Das Aussteller Leben
Muss es nicht wunderschön sein, umgeben von 1000 Schabracken auf der weltgrößten Pferdemesse zu arbeiten?
Ja und Nein, also Jein:
An Tag 1 mit voller Tatendrang in den Verkauf? Nahja gut, die meisten Aussteller Lächeln zwar, aber vermutlich nur, weil der Stand doch noch in der letzten Minute fertig wurde und der Verkauf nun pünktlich starten kann.
Die ersten Besucher trudeln ein, alle sind gesittet und glücklich, Kauflaune breitet sich aus. Und dann geht es Schlag auf Schlag. Es wird voll, die Stimmung kippt. Ellbogen werden ausgefahren und um Ladenhüter wird nun gekämpft.

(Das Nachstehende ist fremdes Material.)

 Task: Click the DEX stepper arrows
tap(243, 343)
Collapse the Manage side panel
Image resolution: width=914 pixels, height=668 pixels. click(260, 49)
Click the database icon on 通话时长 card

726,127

Nun gut, wenigstens scheint die Ware zu gefallen.
An dieser Stelle geht allerdings auch das Falschen los: „Kann man da am Preis noch was machen? Auch nicht, wenn ich noch den passenden Strick dazu nehme?“ Nein, das ist ein Set Angebot und nebenbei bin ich auch nur ein armer Larry, der die Preise nicht vorgibt.
Mittagszeit. Der dezente Geruch von Pommes, Pizza und Co. durchfährt deine Nase, aber von Mittagspause ist leider weit und breit keine Spur. Für Dich heißt es Käsestulle zwischen Halftern und Menschenmengen. Stehend versteht sich. Aber mit vollem Mund redet man nicht, nett lächeln wird jedoch geduldet. Schnell noch ein Schlückchen Wasser zum runterspülen und schon gehts wieder ran an die „Schüppe“.
Danach folgt hier und da ein nettes Kundengespräch und Pläuschen unter Kollegen. Neidisch entdeckst du ein nettes Teil bei den Kunden und freust dich über jeden Shoppingtipp. Schließlich muss deine Shoppingtour im Schweinsgalopp innerhalb der eingeräumten Zeit abgeschlossen sein. Danach ruft wieder die Arbeit.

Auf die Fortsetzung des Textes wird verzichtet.